ThinkRAW has already impacted more than 6,400 beneficiaries by creating new job opportunities both directly and indirectly, integrating fish and prawn farmers with modern sustainable technologies to enhance their harvest and reduce labour intensity, and promoting women’s participation in the aquaculture sector.
Han Agri Innovation, started by Dr Hiresha Verma, and part of WEneurs’ WISE Acceleration Program, has trained more than 5,000 tribal women in mushroom cultivation.
"WEneurs has offered us visibility and outreach through their digital and offline channels, strategic mentorship and ecosystem introductions, supported us in refining our business model and social impact narrative and facilitated networking opportunities," says Verma.
Forging partnerships
WEneurs has forged partnerships with government incubators, financial institutions, and universities across India. Memorandums of Understanding (MOUs) with organisations like the Institute of Life Sciences and DST ensure that startups receive appropriate sectoral support.
"We collaborate with incubation centres of the country and we make sure the support is local for the startup. For example, in Uttarakhand, they can be incubated in one of the government incubation centres there itself,” Mahapatra says.

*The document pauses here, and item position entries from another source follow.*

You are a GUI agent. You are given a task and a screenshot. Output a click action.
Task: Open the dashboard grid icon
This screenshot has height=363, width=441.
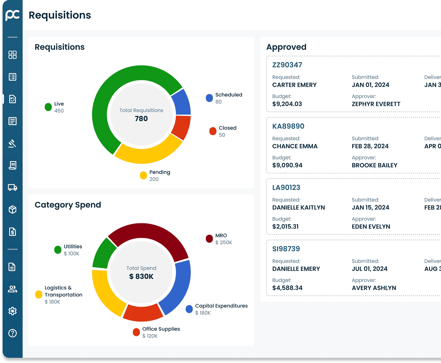click(12, 55)
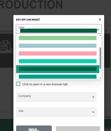Choose the pink color option
Viewport: 111px width, 131px height.
58,53
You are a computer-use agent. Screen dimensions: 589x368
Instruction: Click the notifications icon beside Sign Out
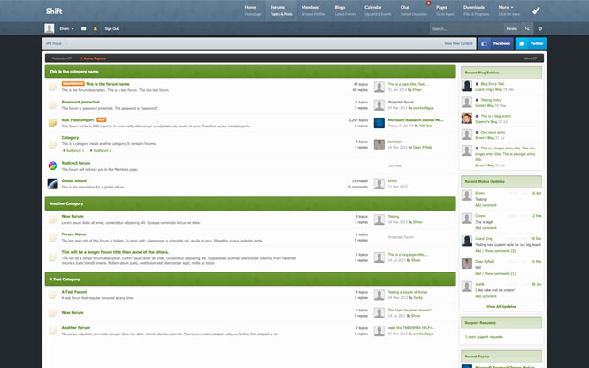pyautogui.click(x=96, y=28)
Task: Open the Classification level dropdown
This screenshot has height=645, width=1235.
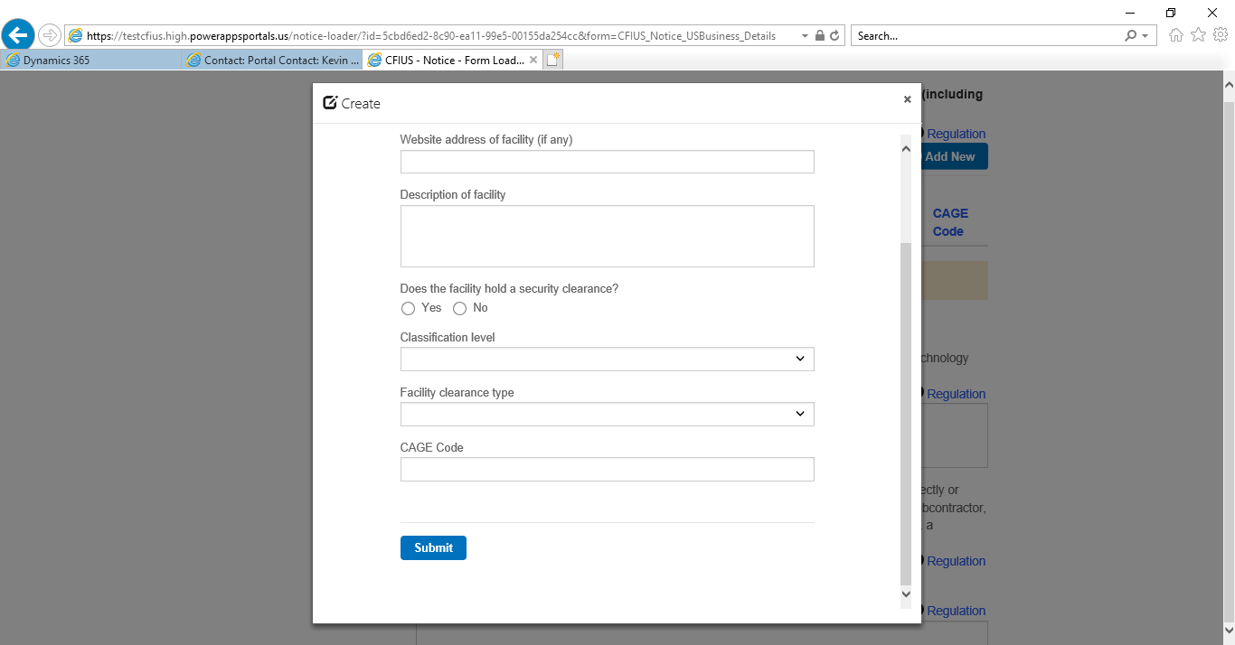Action: click(607, 359)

Operating as a non-profit with a lean team of five, WEneurs faces the classic social enterprise challenge: balancing impact with sustainability.
The organisation operates primarily on a bootstrapped model, supplemented by selective CSR funding and their 12A ITG status.
By 2030, the founders aim to reach 10,000 women entrepreneurs and educate 10,000 girls in innovation and entrepreneurship.
“We want to set up a finishing incubation centre, which will not only be just a centre, it should be an economic zone, creating and multiplying with the halo effect and encouraging more women into entrepreneurship,” Mahapatra says.